One such dreadful incident took place in Sindh wherein two teen girls were abducted and forcefully converted into Islam. It was on Wednesday, 20 March, when the two teenage Hindu girls from Pakistan were allegedly abducted from Ghotki in Sindh, on the eve of Holi. People came down on streets of Daharki town of Sindh’s Ghotki district protesting and urging for justice by bringing back the kidnapped girls.

Hailing from a scheduled caste, Hindu community leaders alleged that the kidnapped teens namely Reveena and Reena had been abducted by people from the Kohbar and Malik tribes on the eve of Holi.
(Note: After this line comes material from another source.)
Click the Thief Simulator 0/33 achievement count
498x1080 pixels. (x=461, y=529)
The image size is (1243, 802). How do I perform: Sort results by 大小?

The girls Raveena and Reena age 16 and 14 respectively.

A community leader from the protest said, “We approached the police to lodge a first information report (FIR) but all in vain”. A video has been uploaded on social media where the girls are asked to convey a message that they have not been forced and are willingly embracing Islam. Hindu community leader Mukhi Shiv Menghwar said that “it was not free will and the girls were in fact kidnapped and forcibly converted”.

Forcefully abduction and conversion of religion has been quite evident and rigid in Pakistan especially by torturing the minorities. Minorities community are very much depressed because no action taken for their rights. Many protest and seminars done for the amendments National level but nothing going on till now. Representatives of Hindu Community those are in the Parliaments they doing their own work not serious with the community work.

In the aftermath of the incident, MPA Nand Kumar Goklani, who had initially moved a bill against forced conversions, urged the government to get a law passed immediately. It was in the year 2016, the Sindh Assembly passed a law against forced conversions, which was contested by religious parties. Succumbing to the mounting pressure, the Sindh government and Pakistan Peoples Party (PPP) leadership later asked the then-governor, Justice (retd) Saeeduzaman Siddiqui, not to ratify the bill.

The minorities in these areas especially in Balochistan, Gilgit Baltistan, Sindh have been under tremendous pressure with various atrocities pondered on them and they have been approaching the international organisations to take stringent actions against the authorities who give a blind eye to such harassment.